The attacks across the city come after a yearlong campaign by NATO and Afghan forces to drive the Taliban out of Kandahar Province and southern Afghanistan. They show that despite those efforts, the city is still vulnerable to a widespread Taliban assault.
Agence-France Presse reports that four died in the attacks, and nearly were 50 wounded. They began Saturday when militants used rocket-propelled grenades to attack the governor’s office from nearby buildings. They also attacked police stations and local offices of Afghanistan’s intelligence service, and used suicide bombers. AFP reports that though fighting died down overnight, militants Sunday remained in a building near an intelligence service office, and fired rockets and guns.
"It is a complicated building, that is why it has taken a while to clear up but soon we will clear the building of the enemy," said Kandahar border police commander General Abdul Razeq, according to AFP.
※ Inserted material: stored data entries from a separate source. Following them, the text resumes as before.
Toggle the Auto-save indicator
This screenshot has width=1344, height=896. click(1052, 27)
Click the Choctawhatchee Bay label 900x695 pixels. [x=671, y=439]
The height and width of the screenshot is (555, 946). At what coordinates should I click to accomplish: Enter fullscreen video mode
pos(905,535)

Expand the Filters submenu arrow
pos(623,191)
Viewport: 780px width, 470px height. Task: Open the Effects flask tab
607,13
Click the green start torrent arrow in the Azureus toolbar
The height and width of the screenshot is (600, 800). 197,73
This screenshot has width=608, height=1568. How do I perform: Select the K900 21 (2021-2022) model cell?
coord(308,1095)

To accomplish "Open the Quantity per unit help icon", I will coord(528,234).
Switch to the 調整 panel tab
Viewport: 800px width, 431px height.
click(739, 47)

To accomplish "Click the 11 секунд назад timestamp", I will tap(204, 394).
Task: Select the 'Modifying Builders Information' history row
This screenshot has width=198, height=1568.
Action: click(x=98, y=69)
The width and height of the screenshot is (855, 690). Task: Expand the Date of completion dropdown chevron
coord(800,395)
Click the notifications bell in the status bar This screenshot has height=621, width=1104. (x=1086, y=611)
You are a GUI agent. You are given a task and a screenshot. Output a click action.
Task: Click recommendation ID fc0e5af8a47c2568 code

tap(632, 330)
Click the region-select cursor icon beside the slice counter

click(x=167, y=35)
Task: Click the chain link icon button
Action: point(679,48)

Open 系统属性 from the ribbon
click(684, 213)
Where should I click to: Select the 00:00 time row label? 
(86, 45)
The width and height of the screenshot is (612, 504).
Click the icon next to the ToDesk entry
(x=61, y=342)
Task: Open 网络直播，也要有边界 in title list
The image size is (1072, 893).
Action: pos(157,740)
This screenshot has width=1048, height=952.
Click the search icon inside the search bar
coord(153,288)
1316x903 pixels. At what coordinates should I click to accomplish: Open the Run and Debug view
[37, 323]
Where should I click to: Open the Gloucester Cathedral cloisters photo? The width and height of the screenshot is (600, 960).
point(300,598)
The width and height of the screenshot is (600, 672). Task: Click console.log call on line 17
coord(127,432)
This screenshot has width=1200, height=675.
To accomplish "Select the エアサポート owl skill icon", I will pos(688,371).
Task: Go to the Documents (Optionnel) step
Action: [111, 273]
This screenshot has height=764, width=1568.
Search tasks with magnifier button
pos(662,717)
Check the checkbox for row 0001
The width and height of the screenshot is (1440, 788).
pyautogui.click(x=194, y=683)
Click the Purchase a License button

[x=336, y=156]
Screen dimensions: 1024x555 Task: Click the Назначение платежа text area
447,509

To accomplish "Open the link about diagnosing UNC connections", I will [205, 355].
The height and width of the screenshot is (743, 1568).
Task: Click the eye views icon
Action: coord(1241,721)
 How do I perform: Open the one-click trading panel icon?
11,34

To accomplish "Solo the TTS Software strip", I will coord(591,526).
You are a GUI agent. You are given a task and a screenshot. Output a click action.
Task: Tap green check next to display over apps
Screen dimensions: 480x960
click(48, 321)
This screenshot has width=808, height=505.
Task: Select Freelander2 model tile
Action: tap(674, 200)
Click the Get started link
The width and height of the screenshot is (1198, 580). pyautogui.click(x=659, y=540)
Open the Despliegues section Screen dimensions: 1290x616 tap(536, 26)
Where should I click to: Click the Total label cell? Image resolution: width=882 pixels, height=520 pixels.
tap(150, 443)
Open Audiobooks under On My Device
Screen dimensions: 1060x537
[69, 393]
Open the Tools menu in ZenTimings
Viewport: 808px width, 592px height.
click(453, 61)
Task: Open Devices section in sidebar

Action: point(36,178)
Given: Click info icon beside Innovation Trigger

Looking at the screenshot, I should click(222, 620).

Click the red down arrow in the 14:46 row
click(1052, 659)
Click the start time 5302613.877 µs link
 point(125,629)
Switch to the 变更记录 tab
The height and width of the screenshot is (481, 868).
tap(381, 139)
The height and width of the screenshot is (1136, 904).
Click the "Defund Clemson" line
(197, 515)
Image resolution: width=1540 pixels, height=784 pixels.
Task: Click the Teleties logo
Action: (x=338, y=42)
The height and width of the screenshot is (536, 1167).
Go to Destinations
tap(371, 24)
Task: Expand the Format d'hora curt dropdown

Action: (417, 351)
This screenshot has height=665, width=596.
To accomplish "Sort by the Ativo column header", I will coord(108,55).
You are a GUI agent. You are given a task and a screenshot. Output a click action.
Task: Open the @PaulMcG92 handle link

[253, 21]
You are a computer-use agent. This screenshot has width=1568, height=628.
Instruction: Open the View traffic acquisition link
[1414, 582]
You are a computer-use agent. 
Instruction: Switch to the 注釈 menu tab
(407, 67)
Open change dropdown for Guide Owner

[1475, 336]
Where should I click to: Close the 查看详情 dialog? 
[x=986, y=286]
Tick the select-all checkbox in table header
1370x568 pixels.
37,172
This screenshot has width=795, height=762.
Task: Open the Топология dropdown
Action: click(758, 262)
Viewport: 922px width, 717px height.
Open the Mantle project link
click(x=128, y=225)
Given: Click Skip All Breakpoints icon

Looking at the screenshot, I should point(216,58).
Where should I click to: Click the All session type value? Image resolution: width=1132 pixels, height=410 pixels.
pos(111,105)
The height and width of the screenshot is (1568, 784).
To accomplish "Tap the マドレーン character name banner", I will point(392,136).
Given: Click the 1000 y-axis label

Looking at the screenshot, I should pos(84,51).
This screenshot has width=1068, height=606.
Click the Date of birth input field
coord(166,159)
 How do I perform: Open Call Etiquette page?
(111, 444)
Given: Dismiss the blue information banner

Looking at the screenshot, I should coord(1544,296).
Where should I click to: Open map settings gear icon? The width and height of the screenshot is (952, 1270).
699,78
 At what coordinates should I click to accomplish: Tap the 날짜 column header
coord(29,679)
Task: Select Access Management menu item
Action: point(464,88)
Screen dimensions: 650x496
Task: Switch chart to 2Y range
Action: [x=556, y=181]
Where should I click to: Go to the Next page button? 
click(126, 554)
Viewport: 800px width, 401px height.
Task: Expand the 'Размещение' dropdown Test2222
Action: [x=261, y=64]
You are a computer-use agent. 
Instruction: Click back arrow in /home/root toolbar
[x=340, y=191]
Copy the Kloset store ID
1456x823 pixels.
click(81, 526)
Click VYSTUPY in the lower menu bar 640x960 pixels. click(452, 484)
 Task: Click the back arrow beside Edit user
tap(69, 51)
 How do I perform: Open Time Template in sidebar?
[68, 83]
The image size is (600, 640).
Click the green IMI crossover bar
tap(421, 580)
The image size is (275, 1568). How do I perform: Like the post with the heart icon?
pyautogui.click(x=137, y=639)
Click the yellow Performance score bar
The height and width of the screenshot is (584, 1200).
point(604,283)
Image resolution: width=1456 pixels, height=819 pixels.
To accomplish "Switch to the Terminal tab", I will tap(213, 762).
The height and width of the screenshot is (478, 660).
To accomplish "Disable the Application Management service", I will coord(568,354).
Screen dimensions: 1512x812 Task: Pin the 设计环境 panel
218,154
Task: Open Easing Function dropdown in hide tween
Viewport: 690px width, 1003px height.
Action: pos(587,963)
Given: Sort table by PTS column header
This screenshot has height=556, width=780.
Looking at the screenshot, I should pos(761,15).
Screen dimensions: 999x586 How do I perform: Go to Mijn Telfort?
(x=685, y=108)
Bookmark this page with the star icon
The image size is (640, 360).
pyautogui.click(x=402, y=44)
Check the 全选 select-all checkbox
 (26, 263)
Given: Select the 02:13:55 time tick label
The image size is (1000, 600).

The Associated Press reports that fighting resumed Sunday when security forces tried to clear Taliban fighters from the building where they were holed up. Doing so was difficult because most fighters were believed to be wearing suicide vests. NATO troops and helicopters were supporting Afghan forces, reports AP.
AFP reports that 12 insurgents were killed in the fighting and seven captured, according to the Defense Ministry, while AP quoted an Interior Ministry spokesman saying 23 attackers had been killed, including eight who had detonated suicide vests. The Taliban says 100 militants took part in the attack, while NATO estimated 40 to 60.
The Taliban declared the start of their annual spring offensive last week, and the attack on Kandahar was the first major operation since. The assault, says the AP, “cast doubt on the effectiveness of a yearlong campaign to secure Afghanistan's south and Kandahar in particular.”